*What is expected:* Set down the whole listing that follows, precisely as written.
"""
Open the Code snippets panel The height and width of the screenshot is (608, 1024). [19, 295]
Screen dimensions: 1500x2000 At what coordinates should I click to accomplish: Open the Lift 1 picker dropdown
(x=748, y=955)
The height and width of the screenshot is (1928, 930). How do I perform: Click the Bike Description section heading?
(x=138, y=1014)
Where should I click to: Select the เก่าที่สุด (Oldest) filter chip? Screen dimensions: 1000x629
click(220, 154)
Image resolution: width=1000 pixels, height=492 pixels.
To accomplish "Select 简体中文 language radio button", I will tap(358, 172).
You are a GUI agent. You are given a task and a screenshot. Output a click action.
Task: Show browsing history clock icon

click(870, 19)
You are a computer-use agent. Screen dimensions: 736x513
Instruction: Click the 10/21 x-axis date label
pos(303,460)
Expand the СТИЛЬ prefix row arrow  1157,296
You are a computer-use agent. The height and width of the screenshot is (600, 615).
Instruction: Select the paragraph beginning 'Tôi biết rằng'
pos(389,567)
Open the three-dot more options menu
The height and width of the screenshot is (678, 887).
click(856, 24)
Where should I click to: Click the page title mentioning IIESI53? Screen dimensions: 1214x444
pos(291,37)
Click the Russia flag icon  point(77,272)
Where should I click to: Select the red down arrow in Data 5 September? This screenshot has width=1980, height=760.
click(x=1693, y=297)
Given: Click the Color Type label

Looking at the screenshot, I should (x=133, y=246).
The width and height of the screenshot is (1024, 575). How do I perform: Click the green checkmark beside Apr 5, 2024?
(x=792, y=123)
"""
*Task response:*
Open the Code snippets panel The height and width of the screenshot is (608, 1024). [19, 295]
Screen dimensions: 1500x2000 At what coordinates should I click to accomplish: Open the Lift 1 picker dropdown
(x=748, y=955)
The height and width of the screenshot is (1928, 930). How do I perform: Click the Bike Description section heading?
(x=138, y=1014)
Where should I click to: Select the เก่าที่สุด (Oldest) filter chip? Screen dimensions: 1000x629
click(220, 154)
Image resolution: width=1000 pixels, height=492 pixels.
To accomplish "Select 简体中文 language radio button", I will tap(358, 172).
You are a GUI agent. You are given a task and a screenshot. Output a click action.
Task: Show browsing history clock icon

click(870, 19)
You are a computer-use agent. Screen dimensions: 736x513
Instruction: Click the 10/21 x-axis date label
pos(303,460)
Expand the СТИЛЬ prefix row arrow  1157,296
You are a computer-use agent. The height and width of the screenshot is (600, 615).
Instruction: Select the paragraph beginning 'Tôi biết rằng'
pos(389,567)
Open the three-dot more options menu
The height and width of the screenshot is (678, 887).
click(856, 24)
Where should I click to: Click the page title mentioning IIESI53? Screen dimensions: 1214x444
pos(291,37)
Click the Russia flag icon  point(77,272)
Where should I click to: Select the red down arrow in Data 5 September? This screenshot has width=1980, height=760.
click(x=1693, y=297)
Given: Click the Color Type label

Looking at the screenshot, I should (x=133, y=246).
The width and height of the screenshot is (1024, 575). How do I perform: Click the green checkmark beside Apr 5, 2024?
(x=792, y=123)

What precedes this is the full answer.